__Task details__
Output the data once more, exactly as given.
*** Records for the task ***
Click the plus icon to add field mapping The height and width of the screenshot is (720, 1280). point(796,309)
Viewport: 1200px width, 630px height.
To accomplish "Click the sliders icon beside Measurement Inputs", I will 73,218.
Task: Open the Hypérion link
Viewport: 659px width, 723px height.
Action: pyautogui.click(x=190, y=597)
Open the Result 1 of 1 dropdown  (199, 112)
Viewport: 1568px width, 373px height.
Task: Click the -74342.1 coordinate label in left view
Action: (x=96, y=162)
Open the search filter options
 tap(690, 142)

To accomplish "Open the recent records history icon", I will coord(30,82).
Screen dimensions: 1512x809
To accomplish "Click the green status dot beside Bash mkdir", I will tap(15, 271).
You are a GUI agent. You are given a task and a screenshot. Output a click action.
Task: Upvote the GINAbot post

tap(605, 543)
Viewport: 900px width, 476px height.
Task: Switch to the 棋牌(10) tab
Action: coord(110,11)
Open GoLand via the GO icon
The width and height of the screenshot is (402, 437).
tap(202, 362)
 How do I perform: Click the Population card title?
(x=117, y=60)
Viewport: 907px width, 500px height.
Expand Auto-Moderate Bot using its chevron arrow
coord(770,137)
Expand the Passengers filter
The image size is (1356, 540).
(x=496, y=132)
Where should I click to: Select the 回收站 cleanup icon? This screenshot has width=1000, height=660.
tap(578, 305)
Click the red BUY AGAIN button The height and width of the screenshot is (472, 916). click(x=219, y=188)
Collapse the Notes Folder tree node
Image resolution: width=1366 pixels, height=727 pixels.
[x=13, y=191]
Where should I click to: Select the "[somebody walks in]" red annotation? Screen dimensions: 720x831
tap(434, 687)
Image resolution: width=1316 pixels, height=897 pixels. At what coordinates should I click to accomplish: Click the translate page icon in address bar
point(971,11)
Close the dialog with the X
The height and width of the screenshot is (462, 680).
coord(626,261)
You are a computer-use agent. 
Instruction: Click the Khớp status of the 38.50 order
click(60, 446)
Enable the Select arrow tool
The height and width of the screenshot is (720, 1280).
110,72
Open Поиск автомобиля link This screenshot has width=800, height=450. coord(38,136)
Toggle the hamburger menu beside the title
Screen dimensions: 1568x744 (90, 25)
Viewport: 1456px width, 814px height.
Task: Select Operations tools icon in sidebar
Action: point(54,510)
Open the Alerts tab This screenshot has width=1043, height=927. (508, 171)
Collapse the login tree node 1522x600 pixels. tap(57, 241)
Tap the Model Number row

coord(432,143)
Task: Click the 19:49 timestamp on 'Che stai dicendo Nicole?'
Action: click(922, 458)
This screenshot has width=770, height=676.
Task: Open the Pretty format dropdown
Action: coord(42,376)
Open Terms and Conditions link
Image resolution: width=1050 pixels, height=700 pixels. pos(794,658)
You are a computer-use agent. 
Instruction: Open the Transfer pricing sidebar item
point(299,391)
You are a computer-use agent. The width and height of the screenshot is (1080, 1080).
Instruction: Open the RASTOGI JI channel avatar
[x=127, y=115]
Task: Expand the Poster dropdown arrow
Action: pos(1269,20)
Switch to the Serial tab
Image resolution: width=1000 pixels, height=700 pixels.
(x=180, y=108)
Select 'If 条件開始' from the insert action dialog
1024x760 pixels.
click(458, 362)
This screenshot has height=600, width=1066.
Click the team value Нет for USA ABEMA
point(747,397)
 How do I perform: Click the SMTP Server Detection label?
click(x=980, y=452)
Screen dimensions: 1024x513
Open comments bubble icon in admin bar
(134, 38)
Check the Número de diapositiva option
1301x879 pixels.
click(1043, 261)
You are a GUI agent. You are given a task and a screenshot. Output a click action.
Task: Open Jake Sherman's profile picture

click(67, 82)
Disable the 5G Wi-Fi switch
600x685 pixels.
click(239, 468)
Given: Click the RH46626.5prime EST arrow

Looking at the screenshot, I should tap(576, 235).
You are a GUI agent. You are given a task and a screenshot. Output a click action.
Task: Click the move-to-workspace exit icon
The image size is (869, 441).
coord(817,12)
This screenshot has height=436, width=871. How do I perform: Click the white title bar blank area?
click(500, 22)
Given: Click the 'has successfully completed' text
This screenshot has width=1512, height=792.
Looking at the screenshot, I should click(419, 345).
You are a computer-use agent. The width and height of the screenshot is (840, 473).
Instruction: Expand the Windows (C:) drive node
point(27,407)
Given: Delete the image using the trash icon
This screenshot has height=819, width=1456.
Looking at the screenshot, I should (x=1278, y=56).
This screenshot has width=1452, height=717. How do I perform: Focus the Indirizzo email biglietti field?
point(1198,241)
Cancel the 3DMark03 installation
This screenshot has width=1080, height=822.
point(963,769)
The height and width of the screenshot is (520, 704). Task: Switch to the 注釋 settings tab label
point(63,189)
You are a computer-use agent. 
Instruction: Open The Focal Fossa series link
*** End of Records for the task ***
__Output for this exercise__
Click the plus icon to add field mapping The height and width of the screenshot is (720, 1280). point(796,309)
Viewport: 1200px width, 630px height.
To accomplish "Click the sliders icon beside Measurement Inputs", I will 73,218.
Task: Open the Hypérion link
Viewport: 659px width, 723px height.
Action: pyautogui.click(x=190, y=597)
Open the Result 1 of 1 dropdown  (199, 112)
Viewport: 1568px width, 373px height.
Task: Click the -74342.1 coordinate label in left view
Action: (x=96, y=162)
Open the search filter options
 tap(690, 142)

To accomplish "Open the recent records history icon", I will coord(30,82).
Screen dimensions: 1512x809
To accomplish "Click the green status dot beside Bash mkdir", I will tap(15, 271).
You are a GUI agent. You are given a task and a screenshot. Output a click action.
Task: Upvote the GINAbot post

tap(605, 543)
Viewport: 900px width, 476px height.
Task: Switch to the 棋牌(10) tab
Action: coord(110,11)
Open GoLand via the GO icon
The width and height of the screenshot is (402, 437).
tap(202, 362)
 How do I perform: Click the Population card title?
(x=117, y=60)
Viewport: 907px width, 500px height.
Expand Auto-Moderate Bot using its chevron arrow
coord(770,137)
Expand the Passengers filter
The image size is (1356, 540).
(x=496, y=132)
Where should I click to: Select the 回收站 cleanup icon? This screenshot has width=1000, height=660.
tap(578, 305)
Click the red BUY AGAIN button The height and width of the screenshot is (472, 916). click(x=219, y=188)
Collapse the Notes Folder tree node
Image resolution: width=1366 pixels, height=727 pixels.
[x=13, y=191]
Where should I click to: Select the "[somebody walks in]" red annotation? Screen dimensions: 720x831
tap(434, 687)
Image resolution: width=1316 pixels, height=897 pixels. At what coordinates should I click to accomplish: Click the translate page icon in address bar
point(971,11)
Close the dialog with the X
The height and width of the screenshot is (462, 680).
coord(626,261)
You are a computer-use agent. 
Instruction: Click the Khớp status of the 38.50 order
click(60, 446)
Enable the Select arrow tool
The height and width of the screenshot is (720, 1280).
110,72
Open Поиск автомобиля link This screenshot has width=800, height=450. coord(38,136)
Toggle the hamburger menu beside the title
Screen dimensions: 1568x744 (90, 25)
Viewport: 1456px width, 814px height.
Task: Select Operations tools icon in sidebar
Action: point(54,510)
Open the Alerts tab This screenshot has width=1043, height=927. (508, 171)
Collapse the login tree node 1522x600 pixels. tap(57, 241)
Tap the Model Number row

coord(432,143)
Task: Click the 19:49 timestamp on 'Che stai dicendo Nicole?'
Action: click(922, 458)
This screenshot has width=770, height=676.
Task: Open the Pretty format dropdown
Action: coord(42,376)
Open Terms and Conditions link
Image resolution: width=1050 pixels, height=700 pixels. pos(794,658)
You are a computer-use agent. 
Instruction: Open the Transfer pricing sidebar item
point(299,391)
You are a computer-use agent. The width and height of the screenshot is (1080, 1080).
Instruction: Open the RASTOGI JI channel avatar
[x=127, y=115]
Task: Expand the Poster dropdown arrow
Action: pos(1269,20)
Switch to the Serial tab
Image resolution: width=1000 pixels, height=700 pixels.
(x=180, y=108)
Select 'If 条件開始' from the insert action dialog
1024x760 pixels.
click(458, 362)
This screenshot has height=600, width=1066.
Click the team value Нет for USA ABEMA
point(747,397)
 How do I perform: Click the SMTP Server Detection label?
click(x=980, y=452)
Screen dimensions: 1024x513
Open comments bubble icon in admin bar
(134, 38)
Check the Número de diapositiva option
1301x879 pixels.
click(1043, 261)
You are a GUI agent. You are given a task and a screenshot. Output a click action.
Task: Open Jake Sherman's profile picture

click(67, 82)
Disable the 5G Wi-Fi switch
600x685 pixels.
click(239, 468)
Given: Click the RH46626.5prime EST arrow

Looking at the screenshot, I should tap(576, 235).
You are a GUI agent. You are given a task and a screenshot. Output a click action.
Task: Click the move-to-workspace exit icon
The image size is (869, 441).
coord(817,12)
This screenshot has height=436, width=871. How do I perform: Click the white title bar blank area?
click(500, 22)
Given: Click the 'has successfully completed' text
This screenshot has width=1512, height=792.
Looking at the screenshot, I should click(419, 345).
You are a computer-use agent. The width and height of the screenshot is (840, 473).
Instruction: Expand the Windows (C:) drive node
point(27,407)
Given: Delete the image using the trash icon
This screenshot has height=819, width=1456.
Looking at the screenshot, I should (x=1278, y=56).
This screenshot has width=1452, height=717. How do I perform: Focus the Indirizzo email biglietti field?
point(1198,241)
Cancel the 3DMark03 installation
This screenshot has width=1080, height=822.
point(963,769)
The height and width of the screenshot is (520, 704). Task: Switch to the 注釋 settings tab label
point(63,189)
You are a computer-use agent. 
Instruction: Open The Focal Fossa series link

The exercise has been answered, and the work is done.